TASK TO COMPLETE
Would you transcribe the line containing "600x883 pixels. Task: Tap" and every line after it, through the end of the records below, exactly and with nothing else?

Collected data
= Beginning of Section =

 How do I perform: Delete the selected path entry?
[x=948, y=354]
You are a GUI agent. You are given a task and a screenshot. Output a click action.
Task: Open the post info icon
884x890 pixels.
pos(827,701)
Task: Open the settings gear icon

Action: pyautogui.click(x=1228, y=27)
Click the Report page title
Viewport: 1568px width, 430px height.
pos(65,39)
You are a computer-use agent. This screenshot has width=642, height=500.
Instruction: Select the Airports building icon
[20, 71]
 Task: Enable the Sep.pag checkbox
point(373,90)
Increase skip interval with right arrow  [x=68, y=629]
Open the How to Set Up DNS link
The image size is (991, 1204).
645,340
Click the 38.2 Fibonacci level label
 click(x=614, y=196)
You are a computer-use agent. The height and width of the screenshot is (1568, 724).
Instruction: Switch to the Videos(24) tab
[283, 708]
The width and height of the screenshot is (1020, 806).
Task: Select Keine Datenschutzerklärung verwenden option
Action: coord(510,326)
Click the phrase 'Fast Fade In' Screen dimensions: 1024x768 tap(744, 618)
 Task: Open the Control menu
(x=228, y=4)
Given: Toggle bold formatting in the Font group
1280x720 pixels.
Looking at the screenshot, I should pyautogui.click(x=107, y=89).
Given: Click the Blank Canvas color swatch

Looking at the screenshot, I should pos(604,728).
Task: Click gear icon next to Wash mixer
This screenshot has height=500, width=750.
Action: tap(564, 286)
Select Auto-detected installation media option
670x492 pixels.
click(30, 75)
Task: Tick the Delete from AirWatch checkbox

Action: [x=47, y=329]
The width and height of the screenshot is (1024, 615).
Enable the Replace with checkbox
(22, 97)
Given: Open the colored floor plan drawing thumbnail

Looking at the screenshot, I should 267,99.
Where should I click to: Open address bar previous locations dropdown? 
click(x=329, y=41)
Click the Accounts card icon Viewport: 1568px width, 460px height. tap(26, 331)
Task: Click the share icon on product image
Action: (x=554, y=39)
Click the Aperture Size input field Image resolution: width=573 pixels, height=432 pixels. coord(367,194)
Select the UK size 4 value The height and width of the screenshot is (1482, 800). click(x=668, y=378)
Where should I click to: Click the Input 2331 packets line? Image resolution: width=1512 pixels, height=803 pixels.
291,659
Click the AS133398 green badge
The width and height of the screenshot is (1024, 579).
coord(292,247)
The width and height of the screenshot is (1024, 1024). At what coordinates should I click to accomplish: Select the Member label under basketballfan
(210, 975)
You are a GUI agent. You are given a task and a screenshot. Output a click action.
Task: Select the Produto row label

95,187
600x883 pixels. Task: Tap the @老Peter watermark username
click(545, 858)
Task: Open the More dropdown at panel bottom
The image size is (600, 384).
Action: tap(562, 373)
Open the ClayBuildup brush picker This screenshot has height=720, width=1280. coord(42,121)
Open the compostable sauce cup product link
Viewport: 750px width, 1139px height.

= End of Section =

YOUR SOLUTION
600x883 pixels. Task: Tap the @老Peter watermark username
click(545, 858)
Task: Open the More dropdown at panel bottom
The image size is (600, 384).
Action: tap(562, 373)
Open the ClayBuildup brush picker This screenshot has height=720, width=1280. coord(42,121)
Open the compostable sauce cup product link
Viewport: 750px width, 1139px height.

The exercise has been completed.